Description of the task
A bare number is the expected answer: the count of lines in the data holding "link".

═══ Extracted material ═══

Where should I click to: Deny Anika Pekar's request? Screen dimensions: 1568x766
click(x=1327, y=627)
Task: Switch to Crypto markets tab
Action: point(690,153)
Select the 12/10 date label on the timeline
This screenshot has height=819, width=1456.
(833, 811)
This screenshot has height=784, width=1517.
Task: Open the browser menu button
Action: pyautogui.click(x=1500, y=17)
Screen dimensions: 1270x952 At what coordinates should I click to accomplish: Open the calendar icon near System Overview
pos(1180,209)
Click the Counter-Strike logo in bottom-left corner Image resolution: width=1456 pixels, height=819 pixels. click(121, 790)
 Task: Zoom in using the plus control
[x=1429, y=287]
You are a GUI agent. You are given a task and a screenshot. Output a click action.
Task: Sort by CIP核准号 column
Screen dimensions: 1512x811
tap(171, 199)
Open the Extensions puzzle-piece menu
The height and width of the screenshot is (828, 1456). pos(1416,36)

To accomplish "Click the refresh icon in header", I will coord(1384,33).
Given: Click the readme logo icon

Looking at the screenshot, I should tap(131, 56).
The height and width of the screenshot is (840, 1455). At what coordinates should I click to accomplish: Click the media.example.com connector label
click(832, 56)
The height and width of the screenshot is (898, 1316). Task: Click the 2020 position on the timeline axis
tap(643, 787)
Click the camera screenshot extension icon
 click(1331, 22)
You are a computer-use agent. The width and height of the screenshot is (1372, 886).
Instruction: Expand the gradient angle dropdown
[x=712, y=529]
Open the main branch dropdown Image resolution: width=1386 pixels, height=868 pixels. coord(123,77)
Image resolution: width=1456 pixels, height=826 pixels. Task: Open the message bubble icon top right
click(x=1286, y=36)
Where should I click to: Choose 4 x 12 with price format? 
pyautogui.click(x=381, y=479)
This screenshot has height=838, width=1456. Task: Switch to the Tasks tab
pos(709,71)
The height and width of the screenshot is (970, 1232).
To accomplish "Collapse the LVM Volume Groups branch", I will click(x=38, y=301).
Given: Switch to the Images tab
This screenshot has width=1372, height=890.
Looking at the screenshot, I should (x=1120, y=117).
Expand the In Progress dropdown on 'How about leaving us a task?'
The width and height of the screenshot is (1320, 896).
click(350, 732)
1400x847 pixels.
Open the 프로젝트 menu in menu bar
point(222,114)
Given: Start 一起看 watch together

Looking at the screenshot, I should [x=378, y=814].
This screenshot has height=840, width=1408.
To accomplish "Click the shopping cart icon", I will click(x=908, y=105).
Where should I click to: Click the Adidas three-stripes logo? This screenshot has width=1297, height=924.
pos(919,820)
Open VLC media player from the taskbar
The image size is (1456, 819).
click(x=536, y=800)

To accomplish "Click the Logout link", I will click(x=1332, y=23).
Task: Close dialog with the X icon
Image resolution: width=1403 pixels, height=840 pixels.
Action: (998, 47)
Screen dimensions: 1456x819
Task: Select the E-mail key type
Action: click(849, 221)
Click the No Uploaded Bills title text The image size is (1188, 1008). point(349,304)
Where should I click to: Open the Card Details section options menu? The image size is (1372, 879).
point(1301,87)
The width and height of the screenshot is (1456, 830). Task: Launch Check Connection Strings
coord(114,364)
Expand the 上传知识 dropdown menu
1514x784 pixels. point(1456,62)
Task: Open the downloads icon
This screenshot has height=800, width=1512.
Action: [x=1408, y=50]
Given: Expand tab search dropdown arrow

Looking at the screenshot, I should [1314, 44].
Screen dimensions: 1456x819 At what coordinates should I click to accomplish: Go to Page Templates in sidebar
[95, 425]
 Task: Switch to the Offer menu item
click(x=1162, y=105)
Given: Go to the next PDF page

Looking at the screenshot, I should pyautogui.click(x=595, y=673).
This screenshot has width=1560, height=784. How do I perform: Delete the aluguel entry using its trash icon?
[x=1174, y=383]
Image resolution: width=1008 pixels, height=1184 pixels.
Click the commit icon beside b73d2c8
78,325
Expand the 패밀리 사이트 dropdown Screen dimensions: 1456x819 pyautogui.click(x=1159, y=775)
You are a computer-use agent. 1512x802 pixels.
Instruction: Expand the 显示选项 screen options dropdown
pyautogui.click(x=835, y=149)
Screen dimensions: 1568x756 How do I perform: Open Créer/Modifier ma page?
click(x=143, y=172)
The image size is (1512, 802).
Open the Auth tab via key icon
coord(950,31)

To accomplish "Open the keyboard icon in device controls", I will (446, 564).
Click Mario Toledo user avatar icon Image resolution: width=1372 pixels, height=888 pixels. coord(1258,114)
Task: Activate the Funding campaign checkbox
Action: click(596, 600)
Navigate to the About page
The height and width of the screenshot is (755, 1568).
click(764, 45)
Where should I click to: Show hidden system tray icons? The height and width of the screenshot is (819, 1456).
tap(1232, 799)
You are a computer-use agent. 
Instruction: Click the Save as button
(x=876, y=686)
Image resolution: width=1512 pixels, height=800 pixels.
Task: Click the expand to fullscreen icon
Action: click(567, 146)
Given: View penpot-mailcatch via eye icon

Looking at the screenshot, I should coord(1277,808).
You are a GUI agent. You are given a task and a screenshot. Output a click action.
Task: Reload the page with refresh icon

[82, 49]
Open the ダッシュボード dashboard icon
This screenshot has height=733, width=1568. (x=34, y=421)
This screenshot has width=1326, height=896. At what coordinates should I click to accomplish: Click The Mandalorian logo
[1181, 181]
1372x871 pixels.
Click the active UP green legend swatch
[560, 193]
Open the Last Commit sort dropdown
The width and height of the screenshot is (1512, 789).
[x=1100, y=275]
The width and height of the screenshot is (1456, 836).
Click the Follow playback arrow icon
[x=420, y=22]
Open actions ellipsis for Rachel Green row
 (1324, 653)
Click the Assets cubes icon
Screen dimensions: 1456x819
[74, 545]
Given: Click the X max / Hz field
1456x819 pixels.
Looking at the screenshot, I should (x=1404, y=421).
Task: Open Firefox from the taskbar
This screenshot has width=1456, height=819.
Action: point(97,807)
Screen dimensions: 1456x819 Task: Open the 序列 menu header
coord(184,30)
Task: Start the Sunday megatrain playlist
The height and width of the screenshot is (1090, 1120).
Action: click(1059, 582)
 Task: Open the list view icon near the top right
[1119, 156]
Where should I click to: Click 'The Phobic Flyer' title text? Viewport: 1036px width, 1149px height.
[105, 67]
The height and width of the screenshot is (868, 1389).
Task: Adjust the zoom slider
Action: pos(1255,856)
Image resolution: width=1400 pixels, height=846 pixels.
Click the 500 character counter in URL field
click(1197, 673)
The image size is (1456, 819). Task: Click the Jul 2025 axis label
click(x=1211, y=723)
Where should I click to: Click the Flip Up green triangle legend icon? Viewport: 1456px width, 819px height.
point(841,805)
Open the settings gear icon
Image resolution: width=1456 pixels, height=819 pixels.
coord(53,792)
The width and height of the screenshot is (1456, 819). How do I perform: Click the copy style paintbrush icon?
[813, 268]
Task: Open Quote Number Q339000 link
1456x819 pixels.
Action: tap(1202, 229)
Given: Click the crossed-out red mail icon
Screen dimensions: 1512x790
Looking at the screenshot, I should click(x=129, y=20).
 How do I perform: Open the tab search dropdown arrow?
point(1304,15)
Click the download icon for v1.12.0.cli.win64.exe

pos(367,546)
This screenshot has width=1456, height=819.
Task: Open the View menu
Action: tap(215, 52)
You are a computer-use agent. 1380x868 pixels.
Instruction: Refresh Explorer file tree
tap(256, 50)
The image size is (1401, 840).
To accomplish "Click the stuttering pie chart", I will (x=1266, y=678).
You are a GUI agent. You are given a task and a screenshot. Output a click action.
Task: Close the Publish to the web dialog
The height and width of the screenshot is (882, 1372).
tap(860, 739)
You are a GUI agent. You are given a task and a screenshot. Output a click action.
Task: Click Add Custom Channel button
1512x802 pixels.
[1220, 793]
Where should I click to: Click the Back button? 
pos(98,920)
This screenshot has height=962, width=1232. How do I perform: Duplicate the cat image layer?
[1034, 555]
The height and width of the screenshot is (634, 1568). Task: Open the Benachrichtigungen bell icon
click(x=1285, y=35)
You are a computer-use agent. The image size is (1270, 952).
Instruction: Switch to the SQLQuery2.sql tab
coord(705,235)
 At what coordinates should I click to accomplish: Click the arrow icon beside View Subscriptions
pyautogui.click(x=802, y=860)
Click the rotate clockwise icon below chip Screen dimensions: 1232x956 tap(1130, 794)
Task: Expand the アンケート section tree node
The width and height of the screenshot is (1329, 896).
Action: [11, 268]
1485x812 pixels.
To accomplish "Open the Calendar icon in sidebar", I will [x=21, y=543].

═══

Exercise solution
2